## Exercise
Restate word for word each line from the one containing "Task: Enable Full Assert checkbox" through the end of the material, and nothing more. Drop every picture.

## Data for this exercise
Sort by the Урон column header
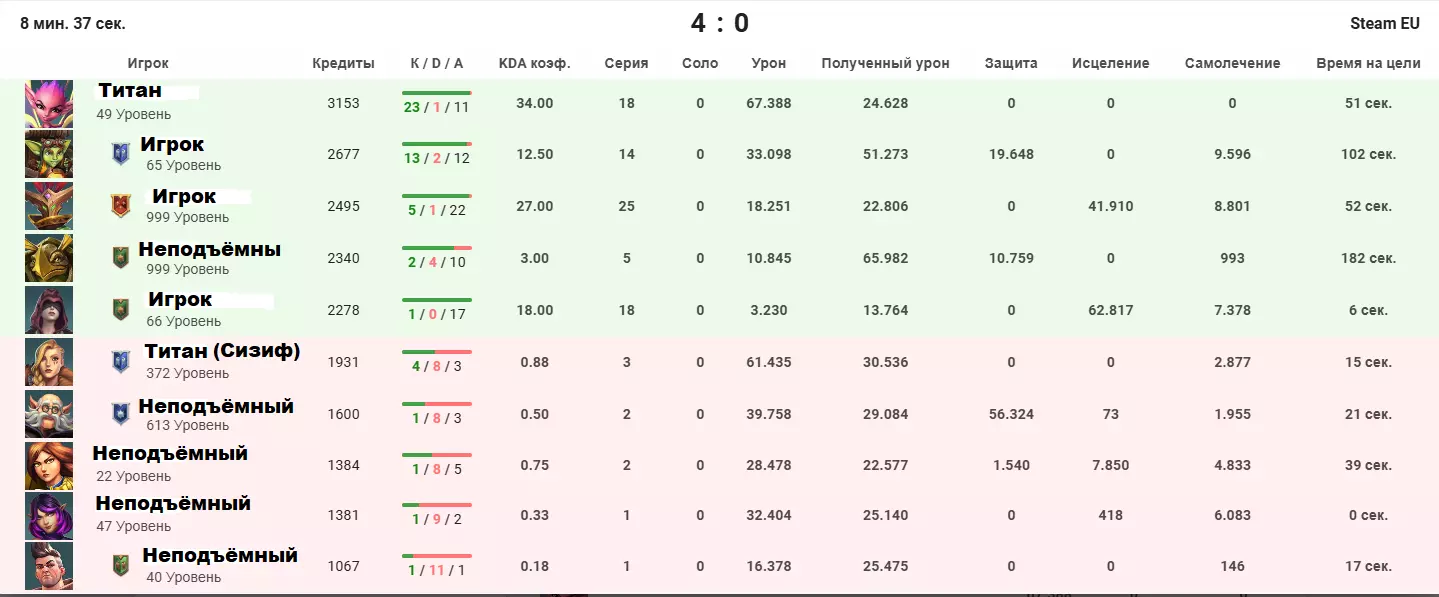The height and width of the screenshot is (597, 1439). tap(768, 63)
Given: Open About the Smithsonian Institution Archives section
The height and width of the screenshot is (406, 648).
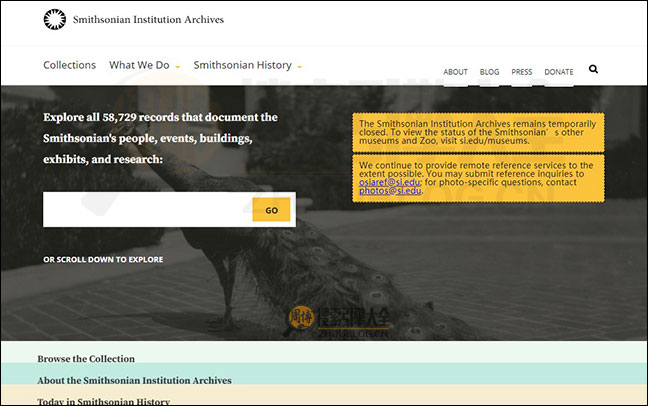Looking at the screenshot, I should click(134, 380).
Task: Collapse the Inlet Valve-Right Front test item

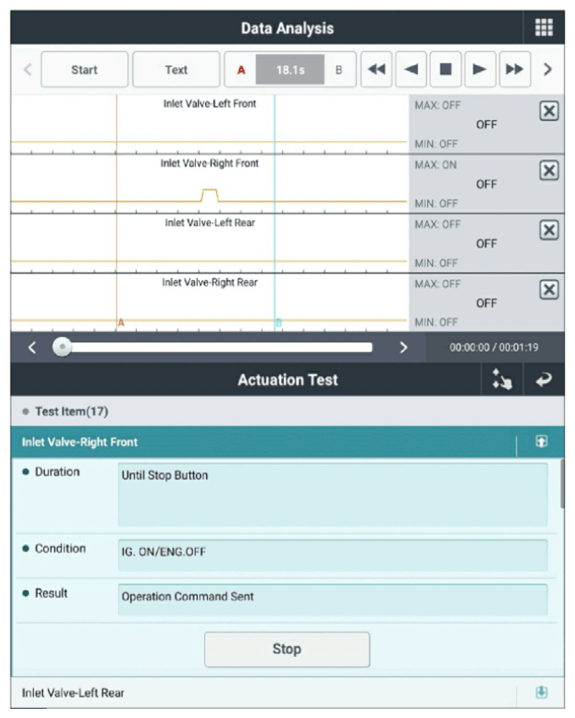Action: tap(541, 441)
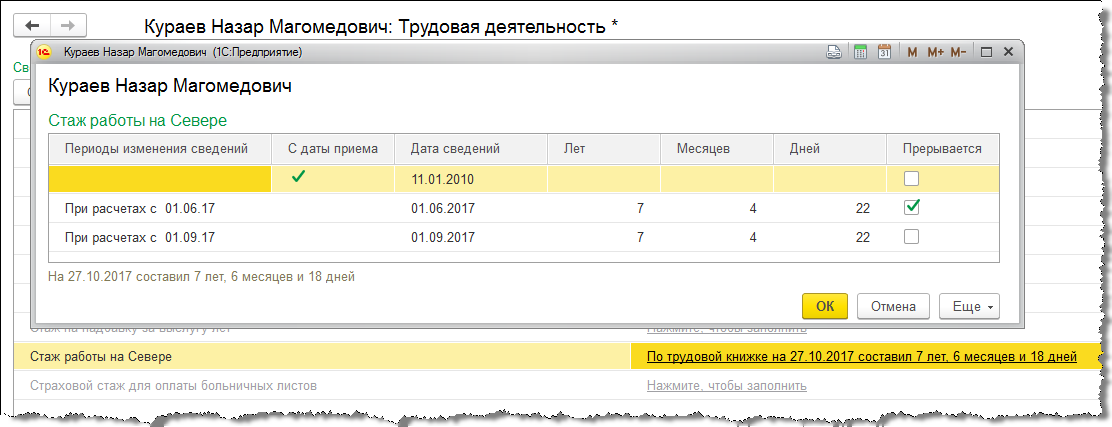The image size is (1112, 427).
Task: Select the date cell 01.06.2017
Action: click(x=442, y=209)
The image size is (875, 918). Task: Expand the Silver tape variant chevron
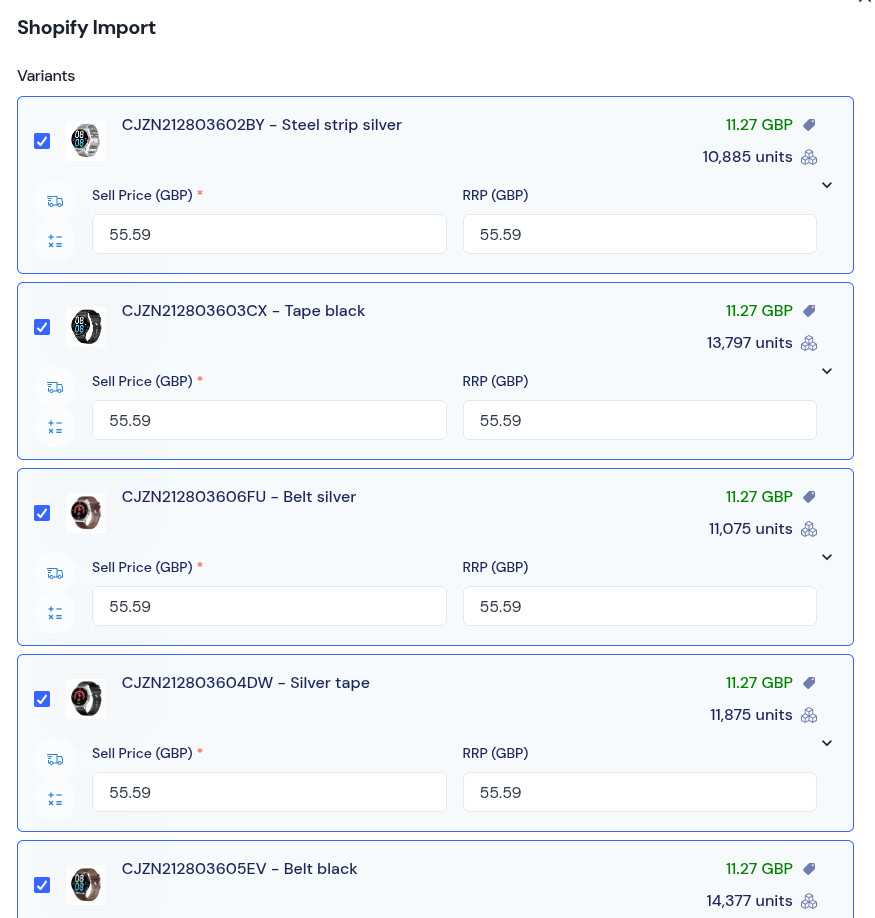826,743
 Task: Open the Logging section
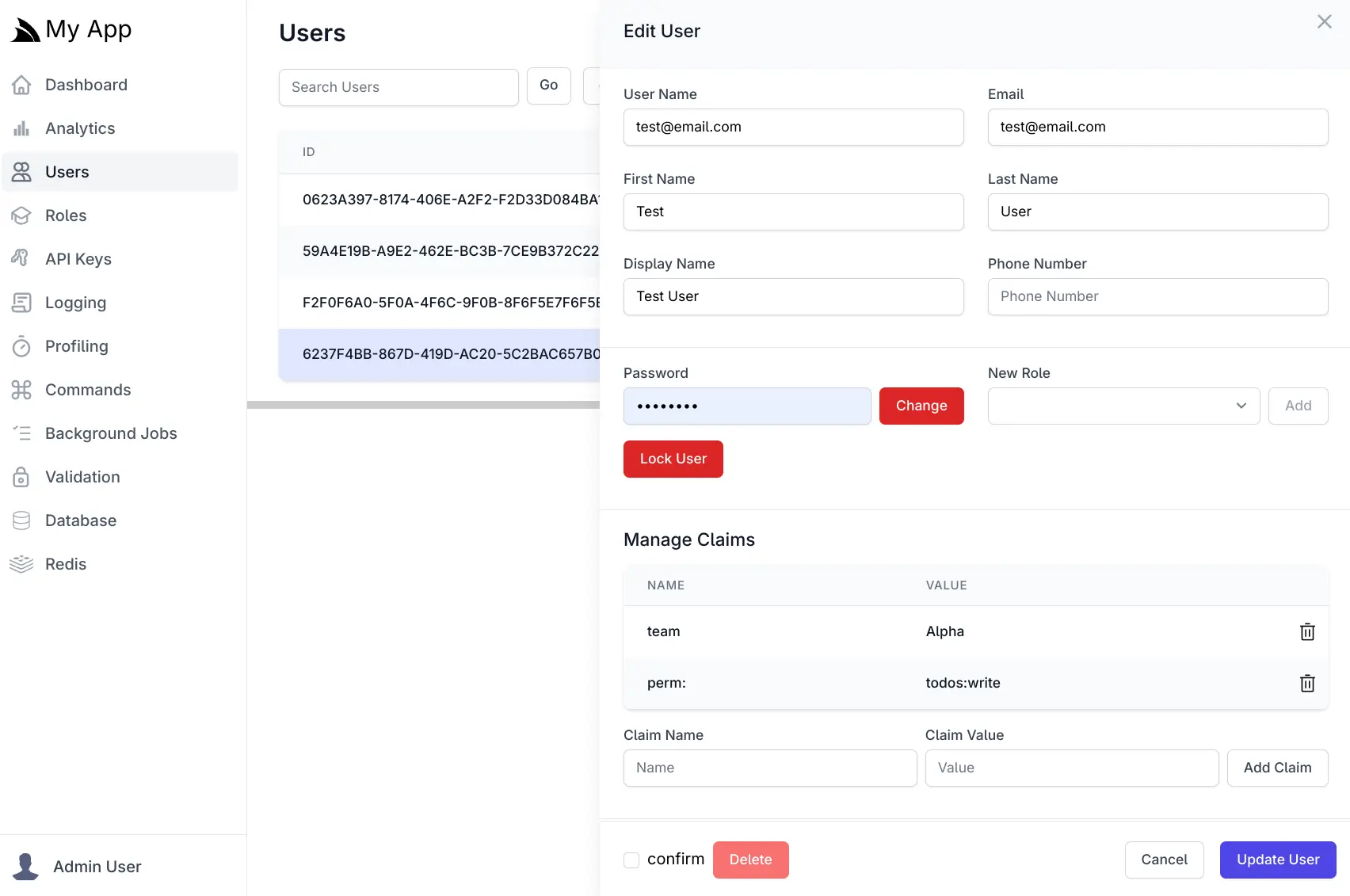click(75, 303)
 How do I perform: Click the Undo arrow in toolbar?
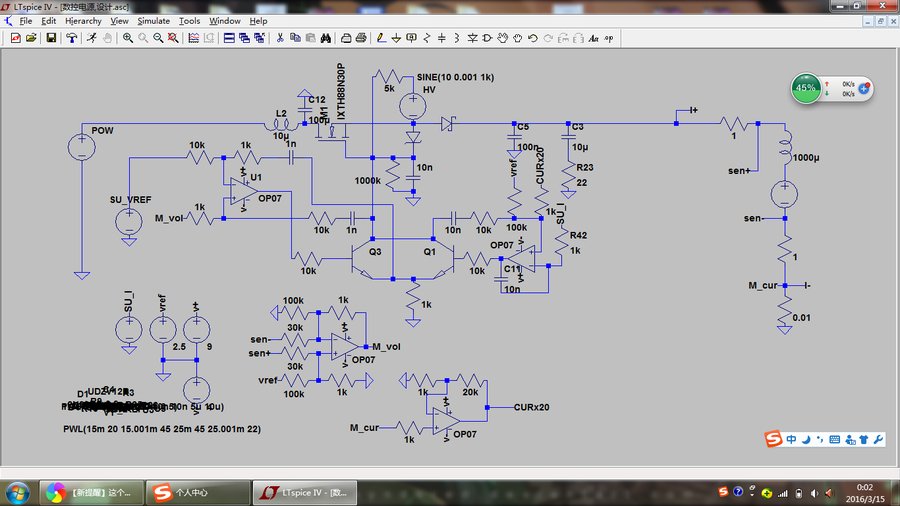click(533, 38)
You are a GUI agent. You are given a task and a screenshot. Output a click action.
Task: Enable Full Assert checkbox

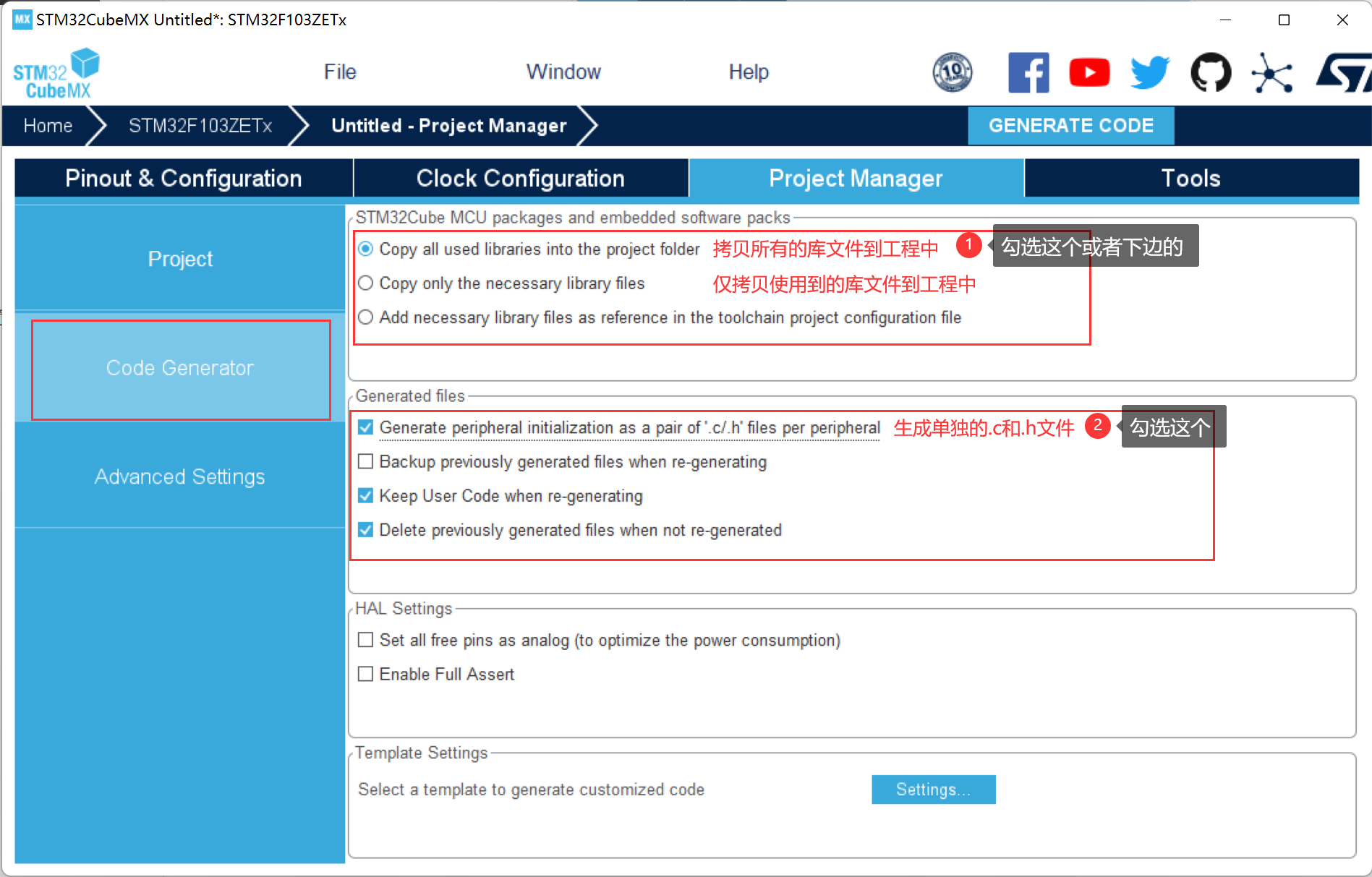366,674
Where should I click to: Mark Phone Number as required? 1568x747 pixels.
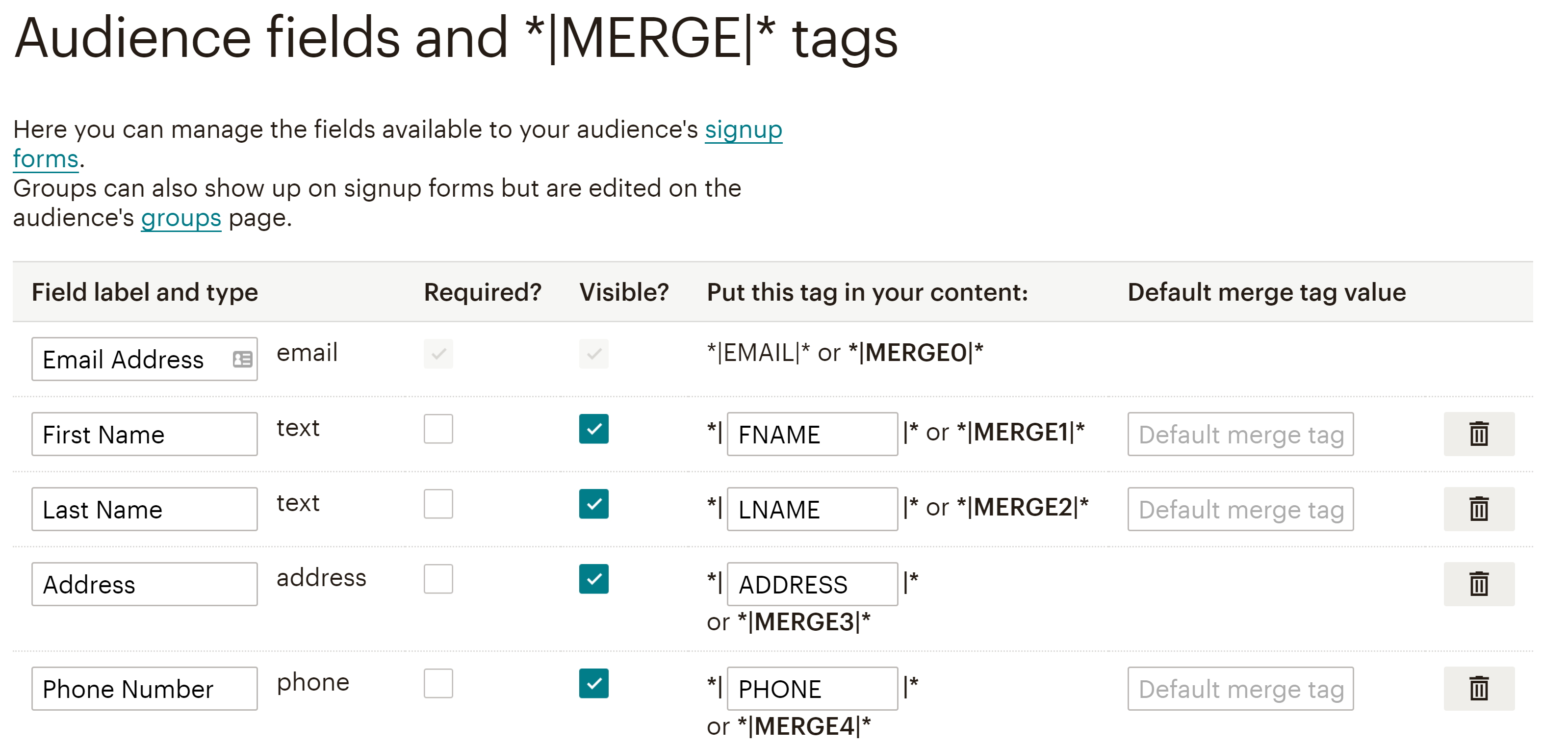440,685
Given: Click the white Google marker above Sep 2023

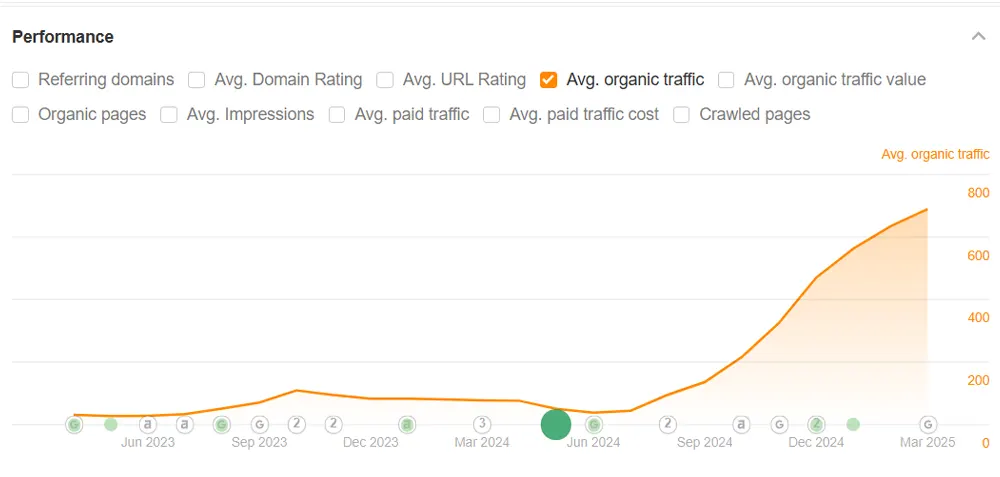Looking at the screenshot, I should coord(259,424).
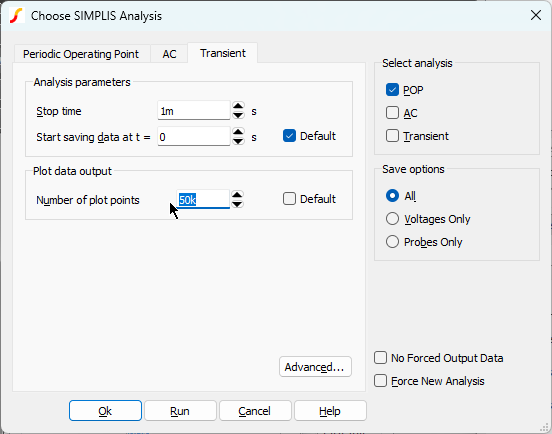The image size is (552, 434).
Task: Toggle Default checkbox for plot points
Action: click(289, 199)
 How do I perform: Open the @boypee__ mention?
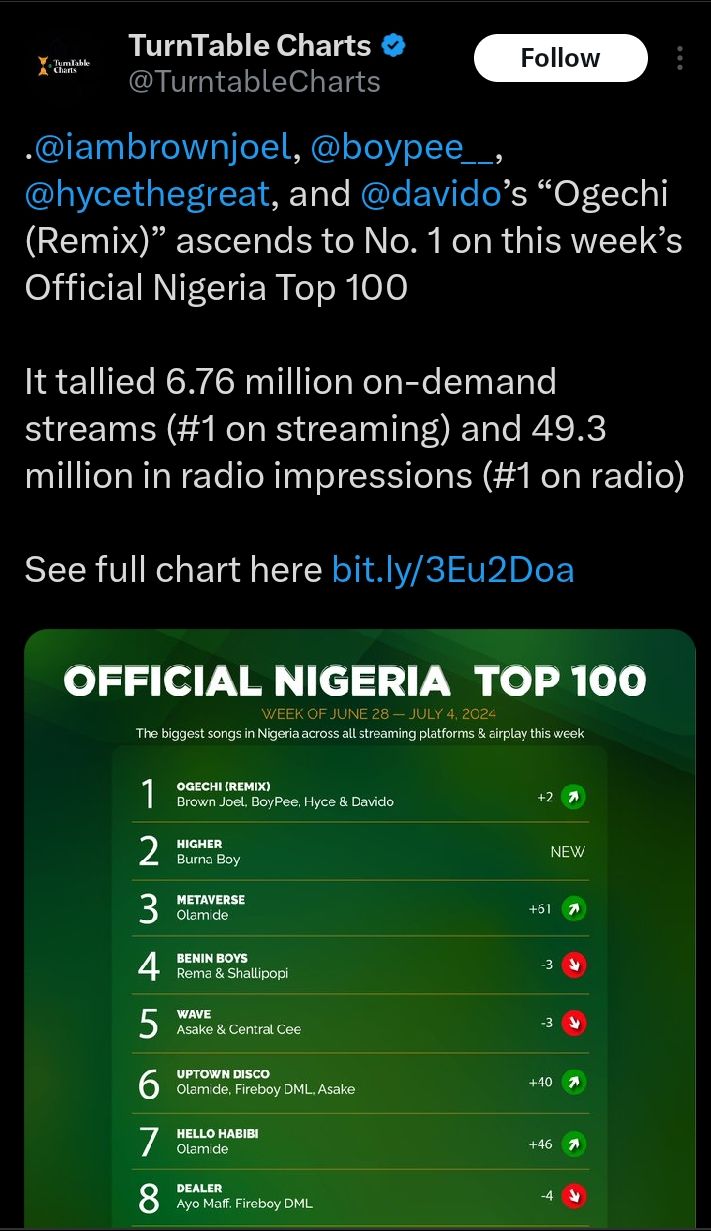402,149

## Response box
Task: Enable Full Assert checkbox

366,674
Where should I click to: Mark Phone Number as required? 1568x747 pixels.
440,685
Given: Click the white Google marker above Sep 2023

Looking at the screenshot, I should coord(259,424).
The image size is (552, 434).
Task: Toggle Default checkbox for plot points
Action: click(289, 199)
 How do I perform: Open the @boypee__ mention?
402,149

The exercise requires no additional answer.